[fitsbits] Associating ancillary data with primary HDU

Wed May 21 03:56:01 EDT 2014

Dear all,

[Terje: please read through to catch any inconsistencies/cut-and-past errors etc ;-]

As the originator of the original question, I'd like to elaborate a bit. Our situation is as follows:

We will need the capability to have multiple "data extensions" in a single file, allowing an arbitrary set of keywords to vary with any subset of the data dimensions. A typical example would be XPOSURE in observations where automatic exposure control is in effect.

I.e. we could have a data extension w/dimensions (x,y,time) = (120,120,500), with XPOSURE varying with time, but constant for each (x,y) plane.

Our current suggestion is to store the values either in a bintable extension or in a regular extension (we prefer regular extensions). The extension in this case would contain an array w/dimensionality (1,1,500).

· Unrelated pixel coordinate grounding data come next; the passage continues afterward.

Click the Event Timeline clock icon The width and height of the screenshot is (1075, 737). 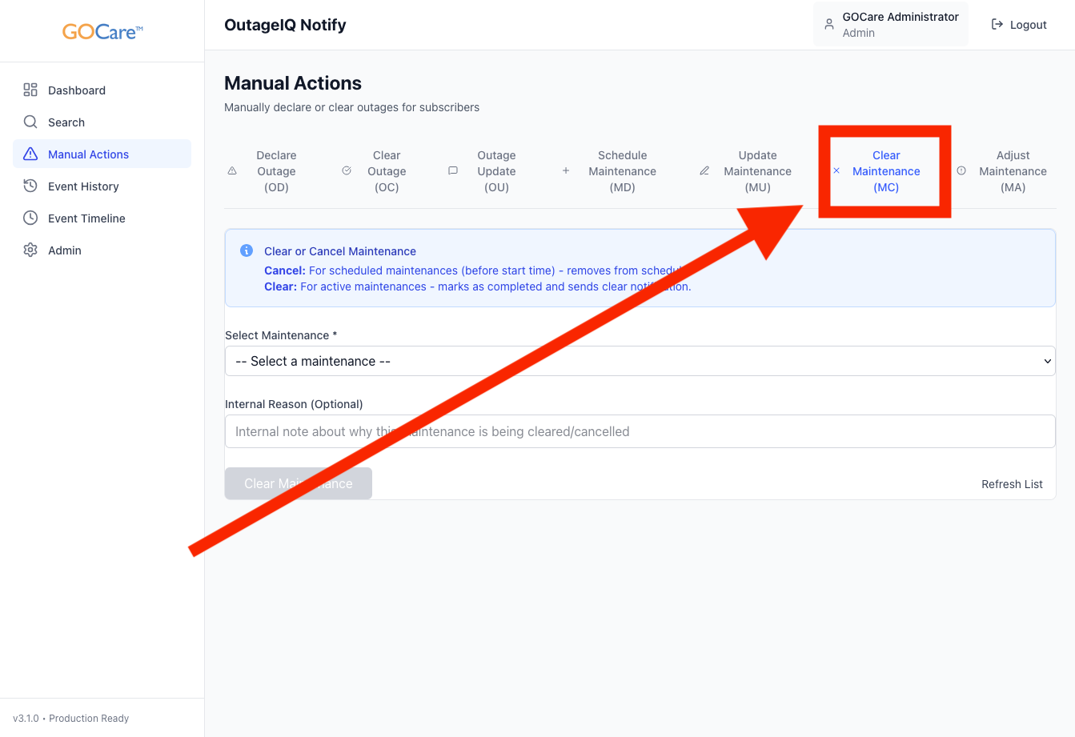pyautogui.click(x=30, y=218)
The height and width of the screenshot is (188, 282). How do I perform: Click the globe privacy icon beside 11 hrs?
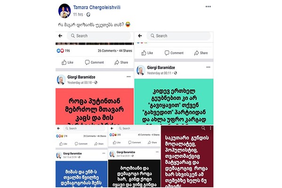[88, 15]
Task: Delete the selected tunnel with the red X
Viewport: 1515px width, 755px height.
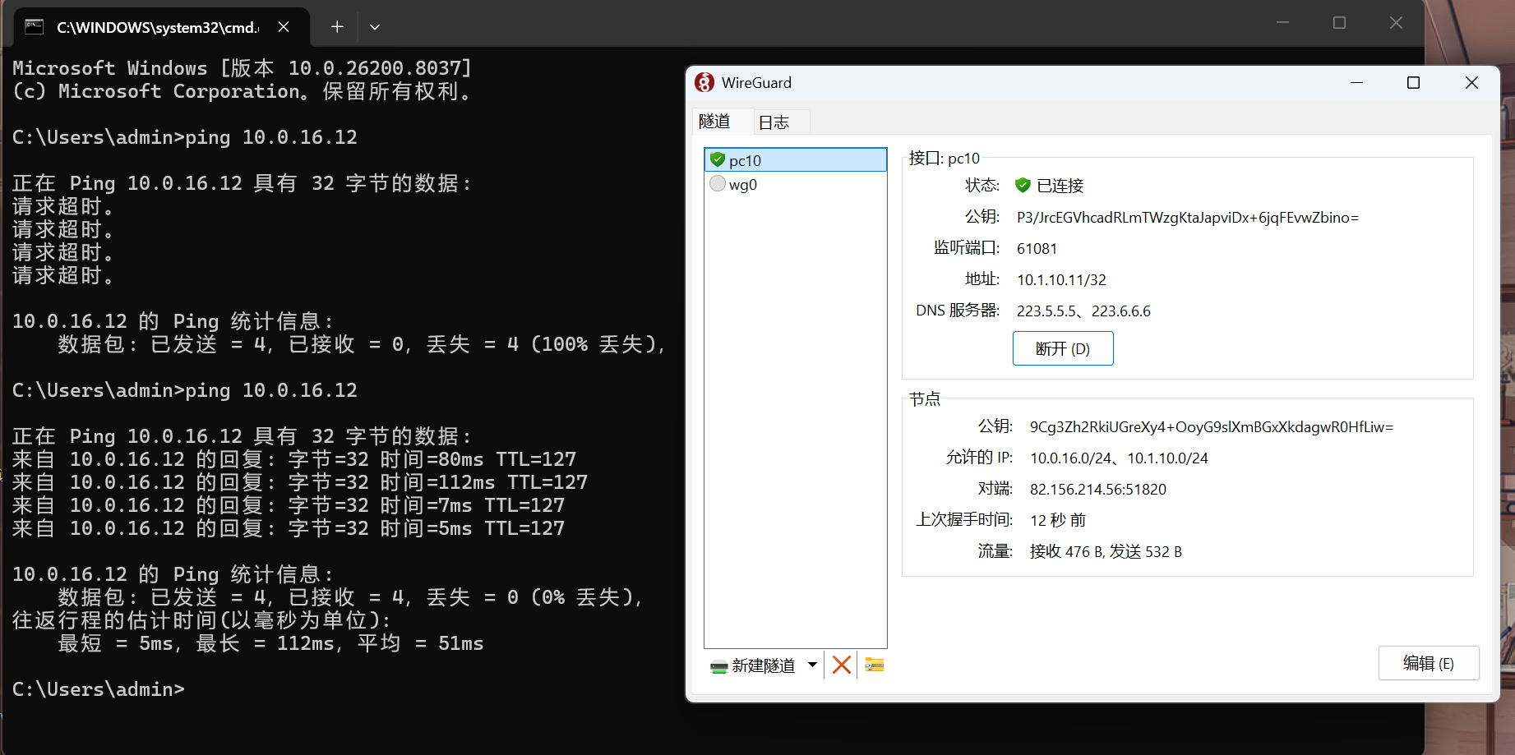Action: click(841, 665)
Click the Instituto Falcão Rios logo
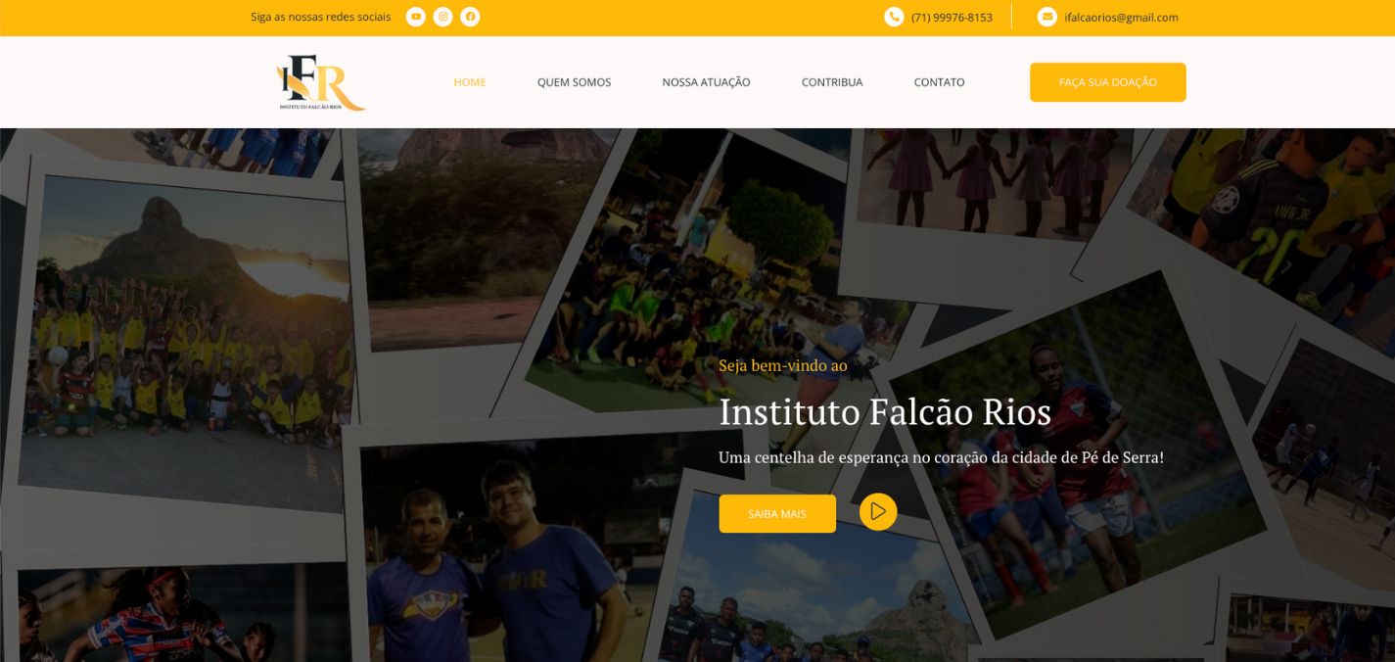Image resolution: width=1395 pixels, height=662 pixels. pyautogui.click(x=321, y=82)
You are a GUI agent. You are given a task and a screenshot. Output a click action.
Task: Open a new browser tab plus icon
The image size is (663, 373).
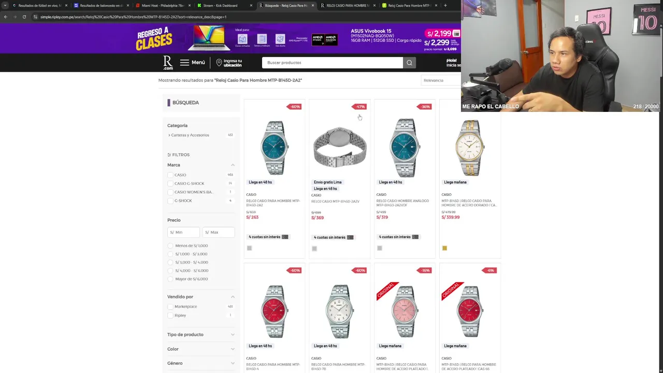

Keywords that are constant in time but vary in the (x,y) plane would be in extensions with dimensions (120,120,1), etc. This seems like an "obvious" solution to us.

This must also work with non-mandatory keywords, though. So there needs to be a way to signal that "this keyword is not actually missing, but you can find it in a separate (bintable or regular) extension".

We do not wish to make it necessary to gobble up the entire file in order to search for such potential tabulated keywords. So we propose a keyword named TABULATE, TABULATD ("tabulated"), or TABULATK ("tabulated keywords") containing a comma-separated list of keywords that are handled with this mechanism.

Using a mechanism where the keyword value is actually equal to the name of the relevant extension would be a bit messy - especially for string-valued keywords!

So our idea is to have another keyword with a related name, such as TAB_EXTN or TABULATN containing a comma-separated list of extension names containing the *corresponding* extension names. Thus unique extensions *may* be specified for each data extension for some keywords, whereas a single extension may be specified for keywords that are identical for all data extensions (i.e. reused by multiple data extensions).

I assume that Paul's method uses 

      EXTNAME[keyword-ext]==KW_NAME    &&     EXTVER[keyword-ext]==EXTVER[data-ext]

to link the data extension keyword and the keyword extension.

However, this would *require* a separate keyword extension for all tabulated keywords in *each* data extension, with no mechanism to save space by "reusing" a keyword extension - since the combination of EXTNAME and EXTVER is required [isn't it?] to be unique throughout the file. 

In e.g. a fits file containing *many* spectral window extracts from a spectrometer, this could potentially mean *many* repetitions of the same keyword extension for e.g. XPOSURE, temperatures, etc!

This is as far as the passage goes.